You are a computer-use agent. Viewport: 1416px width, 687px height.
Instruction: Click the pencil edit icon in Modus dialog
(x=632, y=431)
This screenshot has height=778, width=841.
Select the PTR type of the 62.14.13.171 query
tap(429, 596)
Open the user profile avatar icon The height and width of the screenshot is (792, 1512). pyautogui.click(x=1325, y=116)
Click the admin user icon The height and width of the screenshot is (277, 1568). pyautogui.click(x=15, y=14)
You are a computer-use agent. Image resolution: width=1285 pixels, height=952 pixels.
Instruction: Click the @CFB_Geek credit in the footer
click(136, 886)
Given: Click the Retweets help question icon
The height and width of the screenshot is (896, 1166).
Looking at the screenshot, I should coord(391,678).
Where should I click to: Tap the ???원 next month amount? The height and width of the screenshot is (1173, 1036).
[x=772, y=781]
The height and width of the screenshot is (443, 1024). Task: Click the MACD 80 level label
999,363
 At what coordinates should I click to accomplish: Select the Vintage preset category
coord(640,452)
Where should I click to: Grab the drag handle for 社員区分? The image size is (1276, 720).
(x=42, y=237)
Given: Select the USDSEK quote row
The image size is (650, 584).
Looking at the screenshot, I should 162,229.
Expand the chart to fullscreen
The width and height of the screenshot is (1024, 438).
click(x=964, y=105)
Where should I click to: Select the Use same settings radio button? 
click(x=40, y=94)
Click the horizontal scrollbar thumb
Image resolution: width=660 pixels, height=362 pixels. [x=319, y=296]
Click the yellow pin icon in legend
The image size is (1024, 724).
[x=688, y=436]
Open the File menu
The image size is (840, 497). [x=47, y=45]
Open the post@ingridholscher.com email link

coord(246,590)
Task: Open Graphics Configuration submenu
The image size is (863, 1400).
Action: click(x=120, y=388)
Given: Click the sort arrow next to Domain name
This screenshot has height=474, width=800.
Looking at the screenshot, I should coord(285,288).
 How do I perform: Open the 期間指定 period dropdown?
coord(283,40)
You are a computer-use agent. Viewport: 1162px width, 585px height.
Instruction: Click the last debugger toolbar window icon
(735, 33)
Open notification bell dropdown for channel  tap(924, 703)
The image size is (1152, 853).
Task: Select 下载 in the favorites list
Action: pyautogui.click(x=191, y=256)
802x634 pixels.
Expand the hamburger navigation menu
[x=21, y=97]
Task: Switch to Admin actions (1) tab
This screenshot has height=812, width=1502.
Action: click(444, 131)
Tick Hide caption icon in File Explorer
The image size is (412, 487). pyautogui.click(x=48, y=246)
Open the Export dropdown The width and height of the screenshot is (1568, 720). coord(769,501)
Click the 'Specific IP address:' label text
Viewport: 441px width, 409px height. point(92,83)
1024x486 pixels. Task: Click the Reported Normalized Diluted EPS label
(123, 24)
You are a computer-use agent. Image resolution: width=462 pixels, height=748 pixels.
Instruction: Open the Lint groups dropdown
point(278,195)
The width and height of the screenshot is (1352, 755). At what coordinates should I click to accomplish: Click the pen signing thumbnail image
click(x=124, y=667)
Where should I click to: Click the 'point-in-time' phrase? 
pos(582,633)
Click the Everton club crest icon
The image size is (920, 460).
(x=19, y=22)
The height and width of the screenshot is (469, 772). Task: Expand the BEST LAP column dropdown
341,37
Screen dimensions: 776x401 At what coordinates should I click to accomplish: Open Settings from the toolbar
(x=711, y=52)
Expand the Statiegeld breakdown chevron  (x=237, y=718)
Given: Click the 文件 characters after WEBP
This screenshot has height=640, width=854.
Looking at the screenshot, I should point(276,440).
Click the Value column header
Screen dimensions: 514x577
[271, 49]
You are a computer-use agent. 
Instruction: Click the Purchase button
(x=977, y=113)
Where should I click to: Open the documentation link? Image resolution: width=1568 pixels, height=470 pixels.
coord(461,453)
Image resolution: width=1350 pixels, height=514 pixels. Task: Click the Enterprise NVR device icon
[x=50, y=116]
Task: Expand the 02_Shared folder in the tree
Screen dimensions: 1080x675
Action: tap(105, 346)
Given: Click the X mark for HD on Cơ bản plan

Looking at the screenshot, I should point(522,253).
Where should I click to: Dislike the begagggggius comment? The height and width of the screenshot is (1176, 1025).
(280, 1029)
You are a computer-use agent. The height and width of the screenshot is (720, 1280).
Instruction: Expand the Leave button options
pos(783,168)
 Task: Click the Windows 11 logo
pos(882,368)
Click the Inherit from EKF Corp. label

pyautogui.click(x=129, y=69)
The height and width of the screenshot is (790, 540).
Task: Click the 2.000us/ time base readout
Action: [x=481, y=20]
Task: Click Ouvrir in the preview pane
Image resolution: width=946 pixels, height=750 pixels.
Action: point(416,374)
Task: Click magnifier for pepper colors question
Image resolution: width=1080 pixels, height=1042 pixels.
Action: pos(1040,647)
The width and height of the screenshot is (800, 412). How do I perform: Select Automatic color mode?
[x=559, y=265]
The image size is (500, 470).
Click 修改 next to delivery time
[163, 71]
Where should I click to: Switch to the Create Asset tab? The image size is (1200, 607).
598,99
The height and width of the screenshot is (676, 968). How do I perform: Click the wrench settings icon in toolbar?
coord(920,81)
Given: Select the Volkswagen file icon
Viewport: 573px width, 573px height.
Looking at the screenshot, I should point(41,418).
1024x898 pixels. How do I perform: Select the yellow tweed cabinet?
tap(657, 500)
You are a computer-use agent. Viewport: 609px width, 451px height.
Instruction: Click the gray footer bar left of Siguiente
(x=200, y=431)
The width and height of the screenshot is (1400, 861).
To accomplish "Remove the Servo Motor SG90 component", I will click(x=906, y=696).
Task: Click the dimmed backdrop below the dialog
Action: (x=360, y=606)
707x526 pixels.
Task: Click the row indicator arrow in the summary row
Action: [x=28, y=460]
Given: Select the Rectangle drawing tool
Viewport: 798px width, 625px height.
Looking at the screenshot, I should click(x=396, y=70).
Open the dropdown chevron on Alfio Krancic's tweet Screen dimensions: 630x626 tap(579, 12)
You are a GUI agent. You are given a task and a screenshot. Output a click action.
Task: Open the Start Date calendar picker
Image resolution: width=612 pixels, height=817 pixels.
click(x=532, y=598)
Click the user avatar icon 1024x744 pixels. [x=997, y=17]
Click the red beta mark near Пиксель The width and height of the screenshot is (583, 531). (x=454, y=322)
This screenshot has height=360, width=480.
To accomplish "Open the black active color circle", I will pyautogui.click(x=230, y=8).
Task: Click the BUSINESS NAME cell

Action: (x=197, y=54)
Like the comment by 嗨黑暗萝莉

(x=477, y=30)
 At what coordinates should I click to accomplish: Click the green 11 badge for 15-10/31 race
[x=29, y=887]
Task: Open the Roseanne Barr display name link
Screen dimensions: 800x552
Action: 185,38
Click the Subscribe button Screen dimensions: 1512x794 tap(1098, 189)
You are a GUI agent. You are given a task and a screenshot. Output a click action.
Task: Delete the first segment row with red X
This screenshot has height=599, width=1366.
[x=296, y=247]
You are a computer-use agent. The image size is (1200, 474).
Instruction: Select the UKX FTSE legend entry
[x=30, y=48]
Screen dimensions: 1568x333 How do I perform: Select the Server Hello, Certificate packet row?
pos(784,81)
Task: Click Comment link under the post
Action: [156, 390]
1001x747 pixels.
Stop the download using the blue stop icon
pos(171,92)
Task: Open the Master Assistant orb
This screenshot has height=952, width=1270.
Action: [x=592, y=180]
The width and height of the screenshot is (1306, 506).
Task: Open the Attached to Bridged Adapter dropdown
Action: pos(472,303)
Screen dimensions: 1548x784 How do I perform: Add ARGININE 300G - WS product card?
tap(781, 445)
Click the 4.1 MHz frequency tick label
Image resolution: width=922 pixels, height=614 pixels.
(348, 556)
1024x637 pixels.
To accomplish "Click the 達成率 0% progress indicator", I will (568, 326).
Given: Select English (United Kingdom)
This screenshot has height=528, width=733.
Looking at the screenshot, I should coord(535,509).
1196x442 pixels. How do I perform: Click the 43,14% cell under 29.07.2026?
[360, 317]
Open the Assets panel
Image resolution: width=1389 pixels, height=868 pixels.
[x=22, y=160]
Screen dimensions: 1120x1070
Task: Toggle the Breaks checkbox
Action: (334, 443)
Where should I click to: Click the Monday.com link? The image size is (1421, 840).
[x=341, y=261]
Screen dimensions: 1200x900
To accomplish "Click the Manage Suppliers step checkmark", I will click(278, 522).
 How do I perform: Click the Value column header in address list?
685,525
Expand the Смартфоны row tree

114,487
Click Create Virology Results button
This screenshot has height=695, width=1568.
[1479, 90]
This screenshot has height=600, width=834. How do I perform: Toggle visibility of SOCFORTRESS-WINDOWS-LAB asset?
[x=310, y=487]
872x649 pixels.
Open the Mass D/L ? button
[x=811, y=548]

+===+

Exercise objective =
Give only a number, namely how many lines in the entries above hold the word "question".

Written answer =
2